Never mind! It's just pennies.


Glenn Black of Providence Bay, Manitoulin Island, figures retail chicken prices ought to drop by 7.21 per cent when the Chicken Famers of Ontario marketing board rolls back the prices it charges processors.

The Ontario Farm Products Marketing Commission forced the chicken farmers to revise the cost-of-production formula to reflect improved feed conversion rates.

The change in feed conversion was 16.3 per cent, prompting Black to calculate that the chicken farmers have pocketed about $1 billion a year for 10 years from the inflated cost-of-production formula.

Now he has followed through to calculate what the on-farm price reduction should mean to the retail price for chicken – a decline of 7.21 per cent, or $136.59 million a year for Ontario alone.

And Black criticizes Mike Dungate of the national agency, Chicken Farmers of Canada, for telling Globe and Mail columnist Barry McKenna that the difference is “just cents”.

Yes, counters Black – 41.45 cents per kilogram at retail.

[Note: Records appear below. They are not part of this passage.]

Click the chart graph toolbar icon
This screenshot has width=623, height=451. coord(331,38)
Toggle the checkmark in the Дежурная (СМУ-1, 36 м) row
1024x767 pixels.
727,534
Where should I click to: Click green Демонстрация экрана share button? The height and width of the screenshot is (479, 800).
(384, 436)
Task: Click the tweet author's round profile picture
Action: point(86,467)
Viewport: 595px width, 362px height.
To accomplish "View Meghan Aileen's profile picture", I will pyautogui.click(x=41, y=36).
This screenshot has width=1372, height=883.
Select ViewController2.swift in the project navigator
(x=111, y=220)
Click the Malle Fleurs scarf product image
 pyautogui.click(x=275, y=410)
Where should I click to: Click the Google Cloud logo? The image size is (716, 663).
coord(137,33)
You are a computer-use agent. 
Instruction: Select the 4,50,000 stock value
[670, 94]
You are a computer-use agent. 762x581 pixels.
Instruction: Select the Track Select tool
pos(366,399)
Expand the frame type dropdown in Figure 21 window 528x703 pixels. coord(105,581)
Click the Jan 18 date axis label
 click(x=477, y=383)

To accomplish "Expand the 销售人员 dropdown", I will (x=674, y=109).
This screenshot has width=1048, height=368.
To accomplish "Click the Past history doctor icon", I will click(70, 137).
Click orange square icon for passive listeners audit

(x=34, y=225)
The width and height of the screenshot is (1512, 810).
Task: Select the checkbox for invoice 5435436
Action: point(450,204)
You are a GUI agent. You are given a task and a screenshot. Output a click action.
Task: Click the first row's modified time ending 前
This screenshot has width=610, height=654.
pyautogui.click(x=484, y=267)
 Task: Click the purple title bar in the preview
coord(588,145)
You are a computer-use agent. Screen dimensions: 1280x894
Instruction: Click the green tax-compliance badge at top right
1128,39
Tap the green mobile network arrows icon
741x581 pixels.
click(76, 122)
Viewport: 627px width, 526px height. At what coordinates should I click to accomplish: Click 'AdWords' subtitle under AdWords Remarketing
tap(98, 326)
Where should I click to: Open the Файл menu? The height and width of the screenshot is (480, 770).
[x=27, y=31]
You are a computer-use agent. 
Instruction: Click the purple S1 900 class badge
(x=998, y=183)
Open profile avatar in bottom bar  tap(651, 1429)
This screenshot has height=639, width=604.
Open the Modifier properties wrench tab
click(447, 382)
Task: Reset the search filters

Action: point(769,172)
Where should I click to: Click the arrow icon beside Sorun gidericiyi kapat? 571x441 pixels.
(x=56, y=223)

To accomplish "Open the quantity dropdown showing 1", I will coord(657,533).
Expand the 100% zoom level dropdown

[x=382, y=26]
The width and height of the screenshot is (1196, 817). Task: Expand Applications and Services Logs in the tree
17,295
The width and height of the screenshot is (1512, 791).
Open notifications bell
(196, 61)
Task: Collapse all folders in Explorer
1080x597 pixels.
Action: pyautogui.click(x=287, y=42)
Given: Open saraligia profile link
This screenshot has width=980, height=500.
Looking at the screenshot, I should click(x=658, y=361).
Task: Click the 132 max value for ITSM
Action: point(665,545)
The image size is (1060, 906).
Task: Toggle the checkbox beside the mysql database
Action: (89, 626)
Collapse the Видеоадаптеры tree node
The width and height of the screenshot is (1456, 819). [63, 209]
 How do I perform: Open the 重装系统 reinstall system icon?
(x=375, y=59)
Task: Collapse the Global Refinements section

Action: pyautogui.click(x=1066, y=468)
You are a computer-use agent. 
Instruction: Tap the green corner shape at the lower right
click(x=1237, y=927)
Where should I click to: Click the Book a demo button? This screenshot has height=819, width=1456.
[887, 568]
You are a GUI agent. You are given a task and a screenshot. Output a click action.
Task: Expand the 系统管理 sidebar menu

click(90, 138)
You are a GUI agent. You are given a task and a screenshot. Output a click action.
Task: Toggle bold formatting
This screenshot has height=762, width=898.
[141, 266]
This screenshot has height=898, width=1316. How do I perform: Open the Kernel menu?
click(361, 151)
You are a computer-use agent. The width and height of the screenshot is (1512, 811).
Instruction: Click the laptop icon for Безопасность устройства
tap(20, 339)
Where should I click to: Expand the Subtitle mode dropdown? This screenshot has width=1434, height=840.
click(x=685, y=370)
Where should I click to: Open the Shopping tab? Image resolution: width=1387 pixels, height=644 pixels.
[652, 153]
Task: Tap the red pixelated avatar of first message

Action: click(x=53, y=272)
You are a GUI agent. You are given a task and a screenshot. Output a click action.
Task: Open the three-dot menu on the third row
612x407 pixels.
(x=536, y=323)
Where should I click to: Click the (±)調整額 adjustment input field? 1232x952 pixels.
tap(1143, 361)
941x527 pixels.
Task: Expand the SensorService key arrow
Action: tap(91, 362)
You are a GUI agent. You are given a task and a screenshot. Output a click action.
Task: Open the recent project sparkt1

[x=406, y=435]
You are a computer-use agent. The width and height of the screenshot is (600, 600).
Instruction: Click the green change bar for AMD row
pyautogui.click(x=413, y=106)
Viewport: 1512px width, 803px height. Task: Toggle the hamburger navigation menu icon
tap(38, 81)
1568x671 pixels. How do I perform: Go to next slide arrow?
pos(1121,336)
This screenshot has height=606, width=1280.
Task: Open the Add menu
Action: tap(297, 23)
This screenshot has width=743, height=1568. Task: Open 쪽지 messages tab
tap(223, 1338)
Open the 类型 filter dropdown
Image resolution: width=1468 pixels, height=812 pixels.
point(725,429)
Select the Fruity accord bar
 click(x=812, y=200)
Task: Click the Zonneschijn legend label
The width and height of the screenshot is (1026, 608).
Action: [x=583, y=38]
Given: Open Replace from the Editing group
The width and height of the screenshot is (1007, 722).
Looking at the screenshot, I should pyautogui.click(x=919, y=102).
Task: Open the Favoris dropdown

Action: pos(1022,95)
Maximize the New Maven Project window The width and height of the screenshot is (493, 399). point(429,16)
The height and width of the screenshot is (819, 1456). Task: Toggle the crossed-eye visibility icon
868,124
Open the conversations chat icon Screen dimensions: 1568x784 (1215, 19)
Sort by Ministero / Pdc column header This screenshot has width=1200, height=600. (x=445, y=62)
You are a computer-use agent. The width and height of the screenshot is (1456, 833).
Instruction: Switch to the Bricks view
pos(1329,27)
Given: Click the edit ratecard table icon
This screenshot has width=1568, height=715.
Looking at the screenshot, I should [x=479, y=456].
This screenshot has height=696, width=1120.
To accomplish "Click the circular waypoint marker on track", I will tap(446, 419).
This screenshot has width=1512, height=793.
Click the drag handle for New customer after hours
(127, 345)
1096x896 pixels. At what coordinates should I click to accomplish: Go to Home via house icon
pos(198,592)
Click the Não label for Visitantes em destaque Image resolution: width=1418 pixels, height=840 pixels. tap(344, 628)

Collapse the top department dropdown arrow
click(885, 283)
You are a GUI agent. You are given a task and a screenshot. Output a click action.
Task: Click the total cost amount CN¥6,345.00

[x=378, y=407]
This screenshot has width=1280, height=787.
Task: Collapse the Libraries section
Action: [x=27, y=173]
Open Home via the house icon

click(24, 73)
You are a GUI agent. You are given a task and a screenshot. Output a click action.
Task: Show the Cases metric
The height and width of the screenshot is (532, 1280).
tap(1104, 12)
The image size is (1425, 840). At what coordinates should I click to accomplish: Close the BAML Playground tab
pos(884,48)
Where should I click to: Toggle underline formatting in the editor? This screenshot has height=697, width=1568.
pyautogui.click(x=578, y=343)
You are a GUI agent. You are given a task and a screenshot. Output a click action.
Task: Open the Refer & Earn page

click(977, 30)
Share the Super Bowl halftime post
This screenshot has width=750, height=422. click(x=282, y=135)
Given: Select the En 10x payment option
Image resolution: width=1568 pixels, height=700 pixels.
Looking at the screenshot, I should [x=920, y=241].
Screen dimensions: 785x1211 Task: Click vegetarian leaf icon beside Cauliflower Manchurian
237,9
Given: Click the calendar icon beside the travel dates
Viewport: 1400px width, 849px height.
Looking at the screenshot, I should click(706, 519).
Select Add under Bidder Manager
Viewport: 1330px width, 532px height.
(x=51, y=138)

Dungate, in fact, told McKenna that while the feed conversion factor over-priced chicken, farmers were probably under-charging for their electricity and other costs.

He did not explain how the government-supervised cost-of-production formula, which is crucial for fair pricing, can be flawed in multiple ways. Or why the marketing boards don't work harder to keep it accurate.

Maybe with farmers being so cavalier about pricing chicken, the federal and provincial governments might become equally cavalier about continuing support for supply management. Now wouldn't that knock your socks off?

Black has demanded an apology from Dungate to Ontario consumers.